Melissa S (2/8/2013 at 7:26 PM)
Agree with the safe staffing point. I believe with appropriate staffing and acuities, we could decrease the fatigue nurses experience.

John Repique (1/24/2013 at 7:44 AM)
I am also very interested in #3 because it is a very complex dilemma for nurse leaders and hospital executives. We definitely need to address the issue of nurse fatigue related to long work hours and shift work. I am pleased that ANA is taking the lead with their "Healthy Nurse" campaign.
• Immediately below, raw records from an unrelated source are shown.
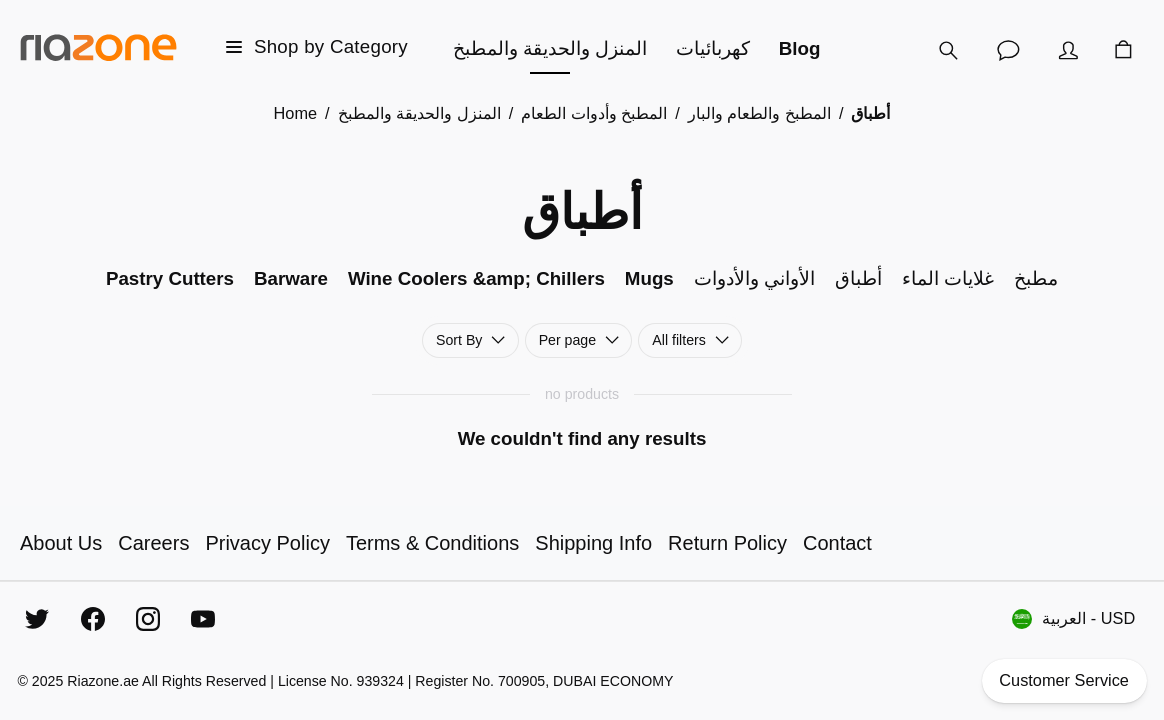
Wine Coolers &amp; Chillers (476, 278)
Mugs (649, 278)
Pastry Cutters (170, 278)
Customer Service (1064, 680)
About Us (61, 543)
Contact (837, 543)
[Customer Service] (1008, 50)
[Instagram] (148, 619)
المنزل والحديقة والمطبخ (419, 113)
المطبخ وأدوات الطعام (594, 113)
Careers (153, 543)
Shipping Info (593, 543)
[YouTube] (203, 619)
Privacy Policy (267, 543)
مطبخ (1036, 278)
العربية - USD (1074, 619)
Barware (291, 278)
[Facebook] (93, 619)
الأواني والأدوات (754, 278)
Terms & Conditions (432, 543)
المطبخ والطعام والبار (759, 113)
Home (296, 113)
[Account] (1068, 50)
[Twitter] (37, 619)
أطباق (858, 278)
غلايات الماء (948, 278)
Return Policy (727, 543)
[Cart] (1123, 49)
Patricia Smith (1/22/2013 at 6:12 PM)
As the founder of the Compassion Fatigue Awareness Project, I am very interested in #3 on the list. Nursing professionals suffer some of the highest levels of compassion fatigue. This secondary traumatic stress syndrome, along with burnout and stress, can devastate the life of a helper if authentic, sustainable self-care isn't practiced on a DAILY basis. I travel nationwide presenting workshops and have found nurses to provide compassionate, high quality care to their patients, but not to themselves. Compassion Satisfaction is the pleasure we derive from our caregiving. These levels must be elevated in order to keep CF levels lower. Healthcare and medical organizations must do their part in helping nurses and other medical professionals to balance their work/life and also allow self-care on the job. It's all possible if someone really cares about staff.